(Records excerpted from a collection)
☆ ☆ ☆ ☆ ☆

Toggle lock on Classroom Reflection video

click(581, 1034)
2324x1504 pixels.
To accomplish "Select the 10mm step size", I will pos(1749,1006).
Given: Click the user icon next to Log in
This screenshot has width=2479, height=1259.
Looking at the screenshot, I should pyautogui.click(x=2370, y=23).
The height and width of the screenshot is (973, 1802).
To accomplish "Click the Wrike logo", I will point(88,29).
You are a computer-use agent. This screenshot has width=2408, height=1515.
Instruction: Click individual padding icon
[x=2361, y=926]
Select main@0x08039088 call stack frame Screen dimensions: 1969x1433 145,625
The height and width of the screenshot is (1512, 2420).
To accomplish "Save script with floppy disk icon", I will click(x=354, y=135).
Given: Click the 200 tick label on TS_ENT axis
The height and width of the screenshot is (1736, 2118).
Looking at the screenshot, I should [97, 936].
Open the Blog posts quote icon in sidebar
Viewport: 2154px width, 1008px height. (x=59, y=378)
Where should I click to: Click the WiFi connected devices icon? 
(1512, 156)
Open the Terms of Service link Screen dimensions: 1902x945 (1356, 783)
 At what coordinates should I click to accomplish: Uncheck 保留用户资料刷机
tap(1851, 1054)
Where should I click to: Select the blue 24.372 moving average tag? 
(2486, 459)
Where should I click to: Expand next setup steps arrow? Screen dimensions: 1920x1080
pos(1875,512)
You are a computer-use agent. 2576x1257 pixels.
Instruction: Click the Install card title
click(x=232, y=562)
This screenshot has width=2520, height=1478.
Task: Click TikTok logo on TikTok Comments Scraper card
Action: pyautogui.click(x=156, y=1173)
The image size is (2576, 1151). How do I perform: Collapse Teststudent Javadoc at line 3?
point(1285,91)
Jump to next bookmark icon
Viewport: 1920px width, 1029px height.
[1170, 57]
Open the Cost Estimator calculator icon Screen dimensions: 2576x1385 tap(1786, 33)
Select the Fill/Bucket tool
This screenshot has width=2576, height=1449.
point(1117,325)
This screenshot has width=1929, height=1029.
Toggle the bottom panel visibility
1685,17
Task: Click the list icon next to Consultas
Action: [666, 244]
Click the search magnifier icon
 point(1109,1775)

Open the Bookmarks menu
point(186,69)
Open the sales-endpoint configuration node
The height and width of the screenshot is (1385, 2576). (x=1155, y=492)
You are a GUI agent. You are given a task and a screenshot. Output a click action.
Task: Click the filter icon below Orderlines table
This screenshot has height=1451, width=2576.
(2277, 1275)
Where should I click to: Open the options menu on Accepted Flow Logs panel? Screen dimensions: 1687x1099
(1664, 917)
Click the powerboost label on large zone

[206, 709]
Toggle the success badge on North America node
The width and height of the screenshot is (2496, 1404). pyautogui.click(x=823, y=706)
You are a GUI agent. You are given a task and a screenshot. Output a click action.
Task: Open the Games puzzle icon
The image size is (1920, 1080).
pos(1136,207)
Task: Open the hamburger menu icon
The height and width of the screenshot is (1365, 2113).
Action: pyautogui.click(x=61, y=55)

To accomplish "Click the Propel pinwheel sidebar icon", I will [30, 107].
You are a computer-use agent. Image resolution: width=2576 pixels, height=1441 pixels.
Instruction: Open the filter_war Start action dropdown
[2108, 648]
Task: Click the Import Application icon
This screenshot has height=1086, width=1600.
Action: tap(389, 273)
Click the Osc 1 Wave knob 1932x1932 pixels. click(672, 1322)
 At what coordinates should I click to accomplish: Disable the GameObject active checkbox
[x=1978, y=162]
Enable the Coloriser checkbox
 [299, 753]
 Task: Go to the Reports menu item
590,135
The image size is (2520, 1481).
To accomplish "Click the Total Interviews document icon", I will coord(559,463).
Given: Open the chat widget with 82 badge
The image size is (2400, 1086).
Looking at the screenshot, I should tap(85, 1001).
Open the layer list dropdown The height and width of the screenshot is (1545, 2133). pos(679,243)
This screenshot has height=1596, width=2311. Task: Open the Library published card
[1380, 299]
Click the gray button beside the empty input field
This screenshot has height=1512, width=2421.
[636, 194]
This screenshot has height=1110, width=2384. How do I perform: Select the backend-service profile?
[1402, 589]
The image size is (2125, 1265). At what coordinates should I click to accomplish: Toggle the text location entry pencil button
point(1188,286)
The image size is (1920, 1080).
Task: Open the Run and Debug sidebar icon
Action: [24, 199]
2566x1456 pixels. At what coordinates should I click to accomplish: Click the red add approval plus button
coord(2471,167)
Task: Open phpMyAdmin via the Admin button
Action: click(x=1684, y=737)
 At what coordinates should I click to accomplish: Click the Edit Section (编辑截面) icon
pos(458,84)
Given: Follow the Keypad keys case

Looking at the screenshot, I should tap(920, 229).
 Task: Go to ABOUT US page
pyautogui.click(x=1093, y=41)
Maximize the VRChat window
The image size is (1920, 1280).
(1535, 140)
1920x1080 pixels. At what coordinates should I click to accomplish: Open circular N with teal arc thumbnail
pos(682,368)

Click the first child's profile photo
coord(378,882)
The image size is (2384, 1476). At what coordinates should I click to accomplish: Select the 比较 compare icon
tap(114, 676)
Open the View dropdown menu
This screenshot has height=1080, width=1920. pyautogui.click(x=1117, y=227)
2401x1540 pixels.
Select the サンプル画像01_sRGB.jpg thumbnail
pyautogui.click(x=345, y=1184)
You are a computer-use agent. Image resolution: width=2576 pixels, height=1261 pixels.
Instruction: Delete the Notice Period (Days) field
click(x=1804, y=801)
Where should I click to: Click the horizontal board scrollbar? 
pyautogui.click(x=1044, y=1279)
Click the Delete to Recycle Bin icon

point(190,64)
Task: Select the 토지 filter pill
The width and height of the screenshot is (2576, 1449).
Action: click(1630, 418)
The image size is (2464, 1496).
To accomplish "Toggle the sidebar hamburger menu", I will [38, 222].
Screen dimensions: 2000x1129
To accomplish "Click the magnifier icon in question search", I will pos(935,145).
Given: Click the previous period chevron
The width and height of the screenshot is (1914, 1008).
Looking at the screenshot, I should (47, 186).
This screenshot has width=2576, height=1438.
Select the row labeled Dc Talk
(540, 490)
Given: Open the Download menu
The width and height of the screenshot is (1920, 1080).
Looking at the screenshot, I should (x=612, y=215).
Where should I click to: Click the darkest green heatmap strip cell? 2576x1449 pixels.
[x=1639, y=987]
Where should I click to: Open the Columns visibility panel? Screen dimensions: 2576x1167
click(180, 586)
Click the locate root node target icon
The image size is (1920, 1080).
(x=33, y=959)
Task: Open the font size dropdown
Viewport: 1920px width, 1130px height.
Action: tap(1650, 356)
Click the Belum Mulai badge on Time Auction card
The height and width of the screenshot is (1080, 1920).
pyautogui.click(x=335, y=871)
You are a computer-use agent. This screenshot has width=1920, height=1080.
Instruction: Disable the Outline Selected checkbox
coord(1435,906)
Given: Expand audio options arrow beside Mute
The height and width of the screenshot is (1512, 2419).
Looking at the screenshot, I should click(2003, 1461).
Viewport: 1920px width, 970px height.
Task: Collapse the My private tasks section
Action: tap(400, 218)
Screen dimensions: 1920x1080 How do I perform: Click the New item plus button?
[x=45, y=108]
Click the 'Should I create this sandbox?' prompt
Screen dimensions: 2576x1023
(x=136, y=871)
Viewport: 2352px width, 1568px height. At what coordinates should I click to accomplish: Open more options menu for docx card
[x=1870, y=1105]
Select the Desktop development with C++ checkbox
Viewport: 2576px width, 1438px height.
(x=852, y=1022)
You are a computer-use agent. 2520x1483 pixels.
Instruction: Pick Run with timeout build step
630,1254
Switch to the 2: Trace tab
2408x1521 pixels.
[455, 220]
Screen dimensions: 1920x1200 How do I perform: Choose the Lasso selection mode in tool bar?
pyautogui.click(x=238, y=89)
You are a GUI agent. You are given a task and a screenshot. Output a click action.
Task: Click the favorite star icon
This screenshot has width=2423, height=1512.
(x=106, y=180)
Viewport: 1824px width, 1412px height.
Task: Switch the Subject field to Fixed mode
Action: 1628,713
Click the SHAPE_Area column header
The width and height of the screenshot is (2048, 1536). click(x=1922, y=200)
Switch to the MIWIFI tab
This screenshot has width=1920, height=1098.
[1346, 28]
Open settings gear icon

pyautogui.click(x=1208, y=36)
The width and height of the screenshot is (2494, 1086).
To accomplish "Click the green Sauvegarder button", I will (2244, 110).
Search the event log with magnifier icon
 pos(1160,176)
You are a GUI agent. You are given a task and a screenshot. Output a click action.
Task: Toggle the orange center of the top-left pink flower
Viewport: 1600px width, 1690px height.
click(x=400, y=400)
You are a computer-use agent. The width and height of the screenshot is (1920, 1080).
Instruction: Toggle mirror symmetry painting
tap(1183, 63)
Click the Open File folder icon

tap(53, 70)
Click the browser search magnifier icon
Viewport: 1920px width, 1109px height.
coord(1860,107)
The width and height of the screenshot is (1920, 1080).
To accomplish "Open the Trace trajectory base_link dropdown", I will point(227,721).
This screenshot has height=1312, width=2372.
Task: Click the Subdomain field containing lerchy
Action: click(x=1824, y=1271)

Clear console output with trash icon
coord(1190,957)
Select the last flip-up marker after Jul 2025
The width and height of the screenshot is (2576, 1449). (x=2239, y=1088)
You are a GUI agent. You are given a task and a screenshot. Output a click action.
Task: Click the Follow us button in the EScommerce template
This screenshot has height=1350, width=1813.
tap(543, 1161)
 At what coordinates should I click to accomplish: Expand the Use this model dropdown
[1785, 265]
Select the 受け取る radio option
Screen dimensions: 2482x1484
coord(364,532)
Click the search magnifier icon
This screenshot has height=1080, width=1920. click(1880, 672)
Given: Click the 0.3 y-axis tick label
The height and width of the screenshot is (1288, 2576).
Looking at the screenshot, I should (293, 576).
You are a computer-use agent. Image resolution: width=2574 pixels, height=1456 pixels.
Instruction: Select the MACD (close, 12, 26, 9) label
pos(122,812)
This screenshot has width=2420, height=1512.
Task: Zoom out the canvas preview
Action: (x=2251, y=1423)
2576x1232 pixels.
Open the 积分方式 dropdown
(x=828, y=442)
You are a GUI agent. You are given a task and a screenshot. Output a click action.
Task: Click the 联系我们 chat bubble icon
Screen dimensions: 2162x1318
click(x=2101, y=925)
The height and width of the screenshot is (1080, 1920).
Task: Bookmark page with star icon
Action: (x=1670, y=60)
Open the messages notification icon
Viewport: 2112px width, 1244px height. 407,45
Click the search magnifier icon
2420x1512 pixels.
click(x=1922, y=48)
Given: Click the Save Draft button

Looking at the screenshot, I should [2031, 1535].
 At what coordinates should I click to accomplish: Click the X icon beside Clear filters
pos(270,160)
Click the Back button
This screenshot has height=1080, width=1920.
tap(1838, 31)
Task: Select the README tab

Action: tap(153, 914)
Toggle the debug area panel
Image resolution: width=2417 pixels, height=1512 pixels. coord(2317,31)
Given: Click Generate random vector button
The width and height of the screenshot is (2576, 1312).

☆ ☆ ☆ ☆ ☆

YOUR INSTRUCTIONS ▸ Among the entries above, the lines between the ones containing "Click the SHAPE_Area column header" and "The width and height of the screenshot is (2494, 1086).", inclusive, are to be transcribed exactly. No other line is to be given.

WRITTEN RESPONSE ▸
Click the SHAPE_Area column header
The width and height of the screenshot is (2048, 1536). click(x=1922, y=200)
Switch to the MIWIFI tab
This screenshot has width=1920, height=1098.
[1346, 28]
Open settings gear icon

pyautogui.click(x=1208, y=36)
The width and height of the screenshot is (2494, 1086).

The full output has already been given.